29 octobre 2007 -  Aux membres du Congrès International des Pharmaciens Catholiques.
     Le développement actuel de l'arsenal médicamenteux et des possibilités thérapeutiques qui en découlent nécessite que les pharmaciens réfléchissent sur les fonctions de plus en plus larges qu'ils sont appelés à avoir, en particulier en tant qu'intermédiaires entre le médecin et le patient; ils ont un rôle éducatif auprès des patients pour un usage juste de la prise médicamenteuse et surtout pour faire connaître les implications éthiques de l'utilisation de certains médicaments. Dans ce domaine, il n'est pas possible d'anesthésier les consciences, par exemple sur les effets de molécules ayant pour but d'éviter la nidation d'un embryon ou d'abréger la vie d'une personne. Le pharmacien doit inviter chacun à un sursaut d'humanité, pour que tout être soit protégé depuis sa conception jusqu'à sa mort naturelle, et que les médicaments remplissent véritablement leur rôle thérapeutique. D'autre part, nulle personne ne peut être utilisée, de manière inconsidérée, comme un objet, pour réaliser des expérimentations thérapeutiques; celles-là doivent se dérouler selon des protocoles respectant les normes éthiques fondamentales. Toute démarche de soin ou d'expérimentation doit avoir pour perspective un éventuel mieux-être de la personne, et non seulement la recherche d'avancées scientifiques. La poursuite d'un bien pour l'humanité ne peut se faire au détriment du bien des personnes traitées. Dans le domaine moral, votre Fédération est invitée à affronter la question de l'objection de conscience, qui est un droit qui doit être reconnu à votre profession, vous permettant de ne pas collaborer, directement ou indirectement, à la fourniture de produits ayant pour but des choix clairement immoraux, comme par exemple l'avortement et l'euthanasie.

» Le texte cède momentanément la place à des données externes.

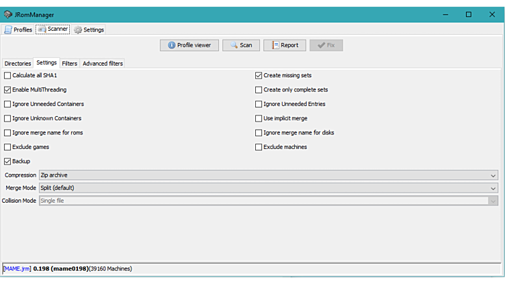Open the Advanced filters tab

[103, 63]
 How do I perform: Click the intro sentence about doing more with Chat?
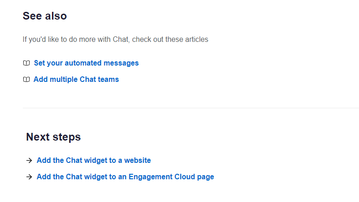[115, 40]
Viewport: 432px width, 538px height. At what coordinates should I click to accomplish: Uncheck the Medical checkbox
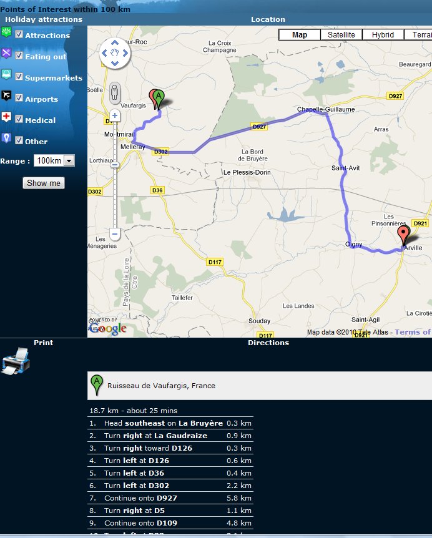[19, 119]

     Il convient aussi que les différentes structures pharmaceutiques, des laboratoires aux centres hospitaliers et aux officines, ainsi que l'ensemble de nos contemporains, aient le souci de la solidarité dans le domaine thérapeutique, pour permettre un accès aux soins et aux médicaments de première nécessité de toutes les couches de la population et dans tous les pays, notamment pour les personnes les plus pauvres.

     En tant que pharmaciens catholiques, puissiez-vous, sous la conduite de l'Esprit saint, puiser dans la vie de foi et dans l'enseignement de l'Eglise les éléments qui vous guideront dans votre démarche professionnelle auprès des malades, qui ont besoin d'un soutien humain et moral pour vivre dans l'espérance et pour trouver des ressorts intérieurs qui les aideront au long des jours. Il vous revient aussi d'aider les jeunes qui rentrent dans les différentes professions pharmaceutiques à réfléchir sur les implications éthiques toujours plus délicates de leurs activités et de leurs décisions. Pour une telle démarche, il importe que se mobilisent et se rassemble l'ensemble des professionnels catholiques de la santé et les personnes de bonne volonté, pour approfondir leur formation non seulement sur le plan technique, mais aussi en ce qui concerne les questions de bioéthique, ainsi que pour proposer de telles formations à l'ensemble de la profession. L'être humain, parce qu'il est image de Dieu, doit toujours être au centre des recherches et des choix en matière biomédicale. De même, le principe naturel du devoir d'apporter des soins au malade est fondamental. Les sciences biomédicales sont au service de l'homme; si tel n'était pas le cas, elles n'auraient qu'un caractère froid et inhumain. Tout savoir scientifique dans le domaine de la santé et toute démarche thérapeutique sont au service de l'homme malade, considéré dans son être intégral, qui doit être un partenaire actif de ses soins et respecté dans son autonomie.